Inner Child Reflection

All of life is a series of events and choices that lead to more events and more choices. We are constantly filling our memories with mundane and magical moments, yet we cling to the terrorist trauma because it screams the loudest. We reflect on our childhood wounds but forget to also reflect on the moments of peace and pleasure.

I reflect on the abandonment, the feelings of being invisible and forgotten, the feeling of not being safe because of the company that was kept that was allowed to get close to me and steal my innocence and joy. Witnessing the pain and struggle of my mother who worked tirelessly to raise two wounded souls alone. The fear of seeing him come back in time after time making promises and knowing he would soon break them all. He didn’t know how to love, and she didn’t trust that she was worthy of something better. The words that were said to try and “help” me be perfect only turned into words of disgust for my reflection knowing I would never be good enough because I wasn’t skinny enough, or pretty enough, or I didn’t do enough to make him stay, or her to accept me.

Seeing their kindness to others and how others loved them so dearly made me wonder why the same behavior wasn’t reflected to us at home. I protected her, I consoled her and tried to make life as easy as possible for her because her heart was repeatedly broken and abandoned, because she worked so hard, and while I felt her love, it would disappear in his presence. He tortured us with his narcissism and his emotional and sometimes physical abuse because he wasn’t willing to try harder. He went around searching for love from anyone who would give it to him, leaving a trail of single mothers left to fend for themselves.

I had friends that would come in and I would feel so safe with them, and they too would leave me. It happened over and over again, being left on the outside, being abandoned and forgotten, I was an afterthought.

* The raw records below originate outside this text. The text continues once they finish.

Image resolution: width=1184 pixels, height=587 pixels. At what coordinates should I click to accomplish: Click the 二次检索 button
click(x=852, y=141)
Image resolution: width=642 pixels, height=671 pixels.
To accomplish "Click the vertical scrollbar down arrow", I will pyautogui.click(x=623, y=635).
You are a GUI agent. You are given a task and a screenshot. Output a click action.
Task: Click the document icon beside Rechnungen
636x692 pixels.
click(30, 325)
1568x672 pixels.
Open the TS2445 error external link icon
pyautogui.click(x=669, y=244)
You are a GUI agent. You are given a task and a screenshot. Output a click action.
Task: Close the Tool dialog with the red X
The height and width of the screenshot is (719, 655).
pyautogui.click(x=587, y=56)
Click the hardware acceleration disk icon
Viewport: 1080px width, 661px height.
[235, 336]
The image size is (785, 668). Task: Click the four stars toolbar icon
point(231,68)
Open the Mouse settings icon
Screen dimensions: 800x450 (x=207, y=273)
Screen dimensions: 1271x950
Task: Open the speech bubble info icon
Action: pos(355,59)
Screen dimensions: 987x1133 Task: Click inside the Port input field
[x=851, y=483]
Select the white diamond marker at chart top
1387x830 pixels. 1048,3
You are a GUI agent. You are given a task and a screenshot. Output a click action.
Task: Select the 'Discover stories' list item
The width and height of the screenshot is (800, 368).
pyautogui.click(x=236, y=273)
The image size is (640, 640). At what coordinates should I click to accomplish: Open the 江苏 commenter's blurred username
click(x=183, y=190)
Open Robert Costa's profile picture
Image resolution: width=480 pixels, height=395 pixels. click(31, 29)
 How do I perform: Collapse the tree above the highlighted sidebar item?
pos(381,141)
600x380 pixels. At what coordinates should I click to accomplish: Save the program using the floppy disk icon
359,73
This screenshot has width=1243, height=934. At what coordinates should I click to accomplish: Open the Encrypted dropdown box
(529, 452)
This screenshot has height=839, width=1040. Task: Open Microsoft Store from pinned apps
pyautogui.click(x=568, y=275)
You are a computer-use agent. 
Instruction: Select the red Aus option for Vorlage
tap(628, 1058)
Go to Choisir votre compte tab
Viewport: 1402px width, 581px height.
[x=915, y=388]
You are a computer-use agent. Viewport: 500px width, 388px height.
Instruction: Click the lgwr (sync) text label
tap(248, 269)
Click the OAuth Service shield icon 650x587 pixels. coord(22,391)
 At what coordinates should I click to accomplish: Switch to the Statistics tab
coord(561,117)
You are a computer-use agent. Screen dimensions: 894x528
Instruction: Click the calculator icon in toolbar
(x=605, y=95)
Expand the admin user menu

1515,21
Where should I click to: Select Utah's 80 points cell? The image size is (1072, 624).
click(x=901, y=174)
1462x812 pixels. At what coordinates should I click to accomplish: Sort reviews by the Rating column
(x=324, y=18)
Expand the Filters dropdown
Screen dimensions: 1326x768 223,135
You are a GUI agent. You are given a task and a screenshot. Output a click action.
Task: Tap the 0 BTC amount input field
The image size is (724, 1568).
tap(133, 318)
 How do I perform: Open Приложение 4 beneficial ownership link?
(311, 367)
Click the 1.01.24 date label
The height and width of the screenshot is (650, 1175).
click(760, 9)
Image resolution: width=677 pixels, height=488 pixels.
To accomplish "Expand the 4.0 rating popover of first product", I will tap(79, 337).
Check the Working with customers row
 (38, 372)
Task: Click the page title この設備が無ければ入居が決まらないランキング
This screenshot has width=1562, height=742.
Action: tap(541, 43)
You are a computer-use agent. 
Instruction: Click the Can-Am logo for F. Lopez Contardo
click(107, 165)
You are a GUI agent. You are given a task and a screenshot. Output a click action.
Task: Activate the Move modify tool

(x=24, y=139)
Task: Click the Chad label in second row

I still long for the types of friendships that I see others experiencing, and so I give, and I give in hopes that they will stay, but my wounds still blaze and I am still left behind.

“It wasn’t all bad” was what I heard from the woman next to me in a sacred plant medicine ceremony. It wasn’t all bad. A lightbulb exploded above me, such a simple phrase but allowed me to see the forgotten moments that felt safe and good. The moments of being with my grandmother, watching her sew outfits, dolls and quilts for me, watching the price is right on her shag carpet while my blind grandfather listened to Patsy Cline and Hank Williams. Seeing the 3-inch ash on my grandmother’s cigarettes while she played solitaire and drank her coffee every morning and made me pancakes. I remember the feeling of connection to nature when I would go to my uncle’s home that sat on a hill overlooking the spring fed pond, with the woods surrounding them.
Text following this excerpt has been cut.